Human-in-the-loop (HITL) monitoring means that humans aid the models in returning “correct responses” by being a part of any step in the machine learning (ML) pipeline. That can happen at model training, deployment or inference time. They are able to control whether those responses are delivered to the user or cut off the prompt or response before it gets to the model and user, respectively. Depending on the number of users accessing the LLM, this may be a feasible solution. However, as the number of users grows, this won’t suffice due to the amount of human intervention required. Imagine how many humans would be required for ChatGPT using HITL to evaluate every input and response given that they handle millions of requests daily! Although this solution would require no modification to data pre-processing or during training, it would take a lot of effort to monitor every response coming from the model, increasing latency by an indeterminate amount of time.

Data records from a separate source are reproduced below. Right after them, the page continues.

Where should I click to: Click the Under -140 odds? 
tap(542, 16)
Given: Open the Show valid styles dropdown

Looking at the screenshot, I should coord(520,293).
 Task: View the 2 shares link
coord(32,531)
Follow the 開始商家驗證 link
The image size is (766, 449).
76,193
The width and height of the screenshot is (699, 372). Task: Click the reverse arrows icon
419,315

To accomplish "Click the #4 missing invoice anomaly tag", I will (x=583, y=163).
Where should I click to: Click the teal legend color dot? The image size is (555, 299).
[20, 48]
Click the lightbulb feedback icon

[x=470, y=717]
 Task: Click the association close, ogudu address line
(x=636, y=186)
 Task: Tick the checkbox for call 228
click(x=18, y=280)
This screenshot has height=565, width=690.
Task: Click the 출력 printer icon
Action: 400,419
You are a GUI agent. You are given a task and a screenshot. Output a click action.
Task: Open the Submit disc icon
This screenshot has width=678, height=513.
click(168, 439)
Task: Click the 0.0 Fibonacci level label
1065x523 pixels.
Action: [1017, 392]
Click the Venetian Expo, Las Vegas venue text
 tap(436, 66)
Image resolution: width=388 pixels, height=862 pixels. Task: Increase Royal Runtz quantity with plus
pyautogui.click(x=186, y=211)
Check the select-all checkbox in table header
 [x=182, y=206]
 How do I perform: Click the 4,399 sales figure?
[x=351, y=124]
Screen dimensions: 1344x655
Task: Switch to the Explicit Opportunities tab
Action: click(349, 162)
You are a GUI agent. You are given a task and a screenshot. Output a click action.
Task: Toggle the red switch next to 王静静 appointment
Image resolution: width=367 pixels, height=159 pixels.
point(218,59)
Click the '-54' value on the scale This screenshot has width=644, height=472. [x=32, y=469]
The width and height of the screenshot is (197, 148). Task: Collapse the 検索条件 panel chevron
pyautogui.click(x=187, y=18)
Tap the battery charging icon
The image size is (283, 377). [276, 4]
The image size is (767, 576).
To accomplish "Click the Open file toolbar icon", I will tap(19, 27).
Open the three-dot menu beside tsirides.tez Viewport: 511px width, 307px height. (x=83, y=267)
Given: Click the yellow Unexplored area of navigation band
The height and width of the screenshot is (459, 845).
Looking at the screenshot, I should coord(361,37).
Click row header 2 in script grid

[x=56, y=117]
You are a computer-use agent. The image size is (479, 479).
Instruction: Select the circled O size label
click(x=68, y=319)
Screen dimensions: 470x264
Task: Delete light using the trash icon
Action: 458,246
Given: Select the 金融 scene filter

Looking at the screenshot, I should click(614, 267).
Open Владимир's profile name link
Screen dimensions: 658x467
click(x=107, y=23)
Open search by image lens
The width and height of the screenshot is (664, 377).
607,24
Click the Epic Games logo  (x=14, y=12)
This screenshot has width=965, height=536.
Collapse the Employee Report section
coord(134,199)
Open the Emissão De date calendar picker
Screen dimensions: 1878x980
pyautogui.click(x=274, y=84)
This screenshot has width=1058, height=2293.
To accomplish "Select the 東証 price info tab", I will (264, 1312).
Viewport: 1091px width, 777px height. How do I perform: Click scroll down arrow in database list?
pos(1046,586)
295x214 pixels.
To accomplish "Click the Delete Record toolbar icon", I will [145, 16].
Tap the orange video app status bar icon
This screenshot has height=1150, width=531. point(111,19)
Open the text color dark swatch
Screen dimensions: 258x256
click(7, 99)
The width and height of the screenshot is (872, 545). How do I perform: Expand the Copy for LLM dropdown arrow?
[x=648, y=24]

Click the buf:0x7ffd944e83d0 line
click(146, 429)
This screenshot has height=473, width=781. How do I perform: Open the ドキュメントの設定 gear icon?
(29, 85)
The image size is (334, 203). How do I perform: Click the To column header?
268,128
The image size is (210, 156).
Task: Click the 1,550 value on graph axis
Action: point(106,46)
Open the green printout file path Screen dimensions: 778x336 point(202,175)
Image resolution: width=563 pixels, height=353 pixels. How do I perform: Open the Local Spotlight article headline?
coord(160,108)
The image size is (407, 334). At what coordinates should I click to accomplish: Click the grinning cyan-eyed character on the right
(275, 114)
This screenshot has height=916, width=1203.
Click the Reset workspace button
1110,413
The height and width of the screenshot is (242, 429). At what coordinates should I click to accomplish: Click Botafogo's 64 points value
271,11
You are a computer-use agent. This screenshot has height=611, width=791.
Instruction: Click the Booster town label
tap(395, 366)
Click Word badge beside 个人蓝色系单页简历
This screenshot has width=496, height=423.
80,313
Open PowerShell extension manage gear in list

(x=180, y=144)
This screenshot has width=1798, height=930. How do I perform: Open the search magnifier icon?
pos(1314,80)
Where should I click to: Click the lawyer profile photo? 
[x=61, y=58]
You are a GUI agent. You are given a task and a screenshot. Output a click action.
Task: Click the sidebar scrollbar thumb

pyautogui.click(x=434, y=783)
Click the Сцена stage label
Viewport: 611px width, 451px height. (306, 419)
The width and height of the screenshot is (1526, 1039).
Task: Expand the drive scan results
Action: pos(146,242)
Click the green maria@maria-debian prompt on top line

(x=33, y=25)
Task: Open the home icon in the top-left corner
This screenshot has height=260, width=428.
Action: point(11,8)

Image capturing HITL / Auxiliary tool pattern

Auxiliary

Auxiliary tools offer similar tradeoffs as the HITL approach without the need for human eyes to evaluate every input or response that comes from the LLM. Auxiliary tools require a low level of effort when it comes to integration with a model and other infrastructure (such as an inference server), because it injects a python package in between the user and application interactions with the model — a flexible approach without requiring lengthy model training or data changes. The added bonus of auxiliary tools is that sometimes they offer continuous support staff and documentation behind the tools given that they are trying to deliver a product as well. Finally, auxiliary tools are meant to check inputs or responses thus there’s no need to tie into the data pre-processing approaches, allowing for quick experimentation and re-use of existing models. Of the solutions covered, we’ve found auxiliary tools more helpful because of the lower lift in effort, flexibility to experiment and available support and documentation and worth exploring to improve our existing product within a short period of time.